Episode 95: Fighting for a Free Missouri - Sydney Norton (On the Bookshelf, Part 5)

Episode Description

If you missed her keynote address at the 66th Missouri Conference on History, don't worry, because Sydney Norton joined host Sean Rost to discuss her new book, Fighting for a Free Missouri: German Immigrants, African Americans, and the Issue of Slavery.

 

Episode Image: Arnold Krekel, date unknown [Mit Feder Und Hammer: The German Experience in St. Louis Collection (S0941), SHSMO]

Banner Image: Bird’s Eye View of St. Louis, Missouri, 1860 [Mit Feder Und Hammer: The German Experience in St. Louis Collection (S0941), SHSMO]

About the Guest

Sydney J. Norton is an independent scholar, translator, and educator in St.
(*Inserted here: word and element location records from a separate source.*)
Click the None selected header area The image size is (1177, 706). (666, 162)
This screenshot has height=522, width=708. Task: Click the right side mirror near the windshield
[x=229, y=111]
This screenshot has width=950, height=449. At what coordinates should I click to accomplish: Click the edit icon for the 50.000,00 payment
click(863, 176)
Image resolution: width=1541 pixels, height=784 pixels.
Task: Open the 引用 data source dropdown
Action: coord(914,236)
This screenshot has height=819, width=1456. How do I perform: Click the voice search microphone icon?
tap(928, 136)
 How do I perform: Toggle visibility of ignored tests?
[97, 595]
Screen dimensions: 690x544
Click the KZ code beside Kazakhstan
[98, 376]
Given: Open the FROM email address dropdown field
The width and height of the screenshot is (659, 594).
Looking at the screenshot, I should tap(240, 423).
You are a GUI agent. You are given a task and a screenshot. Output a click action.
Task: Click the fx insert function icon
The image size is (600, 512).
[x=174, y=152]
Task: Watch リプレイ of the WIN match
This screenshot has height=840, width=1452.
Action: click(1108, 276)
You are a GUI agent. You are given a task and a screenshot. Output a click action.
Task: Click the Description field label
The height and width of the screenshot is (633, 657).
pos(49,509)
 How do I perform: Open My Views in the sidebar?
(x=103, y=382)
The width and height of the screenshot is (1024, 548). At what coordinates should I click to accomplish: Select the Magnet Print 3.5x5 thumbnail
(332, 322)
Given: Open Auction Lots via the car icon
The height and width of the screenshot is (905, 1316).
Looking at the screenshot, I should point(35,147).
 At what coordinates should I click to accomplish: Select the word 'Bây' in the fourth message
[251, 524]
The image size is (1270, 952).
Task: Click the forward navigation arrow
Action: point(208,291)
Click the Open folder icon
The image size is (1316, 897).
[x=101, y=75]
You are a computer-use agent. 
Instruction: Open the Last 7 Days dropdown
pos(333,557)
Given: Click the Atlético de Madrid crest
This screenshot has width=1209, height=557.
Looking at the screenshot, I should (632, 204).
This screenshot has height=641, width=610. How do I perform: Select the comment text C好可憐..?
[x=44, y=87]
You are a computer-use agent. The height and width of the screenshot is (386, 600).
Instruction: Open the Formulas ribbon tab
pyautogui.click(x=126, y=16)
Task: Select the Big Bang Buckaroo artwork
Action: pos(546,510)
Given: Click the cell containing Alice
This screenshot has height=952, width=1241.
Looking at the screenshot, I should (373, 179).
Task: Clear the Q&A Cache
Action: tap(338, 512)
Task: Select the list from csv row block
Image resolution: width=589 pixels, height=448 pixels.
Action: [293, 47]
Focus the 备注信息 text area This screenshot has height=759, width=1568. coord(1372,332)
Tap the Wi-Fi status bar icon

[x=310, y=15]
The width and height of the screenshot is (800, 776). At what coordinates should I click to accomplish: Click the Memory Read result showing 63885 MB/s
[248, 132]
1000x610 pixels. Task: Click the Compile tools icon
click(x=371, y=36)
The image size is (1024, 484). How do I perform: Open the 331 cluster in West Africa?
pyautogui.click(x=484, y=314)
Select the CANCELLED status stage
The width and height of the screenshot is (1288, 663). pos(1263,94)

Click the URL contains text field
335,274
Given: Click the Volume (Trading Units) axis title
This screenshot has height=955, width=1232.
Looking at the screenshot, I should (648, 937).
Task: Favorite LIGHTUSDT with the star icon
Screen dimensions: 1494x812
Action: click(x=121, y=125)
Louis. While teaching German at Saint Louis University, she curated "German Immigrant Abolitionists: Fighting for a Free Missouri," an exhibition that opened at the Center for Global Citizenship, and that traveled to the Deutschheim State Historic Site in Hermann. Her research for this project and her close collaboration with colleagues in related fields inspired her recently published collection of essays: Fighting for a Free Missouri: German Immigrants, African Americans, and the Issue of Slavery. Norton earned her doctorate in German literature and cultural studies from the University of Minnesota, Minneapolis. Her publications include books and articles on contemporary German art and literature. Weimar-era performing and visual arts, and the German abolitionist movement in the United States. Norton currently teaches German at St. Louis Community College, Forest Park, and the German School Association of St. Louis. She is on the library staff at Concordia Historical Institute.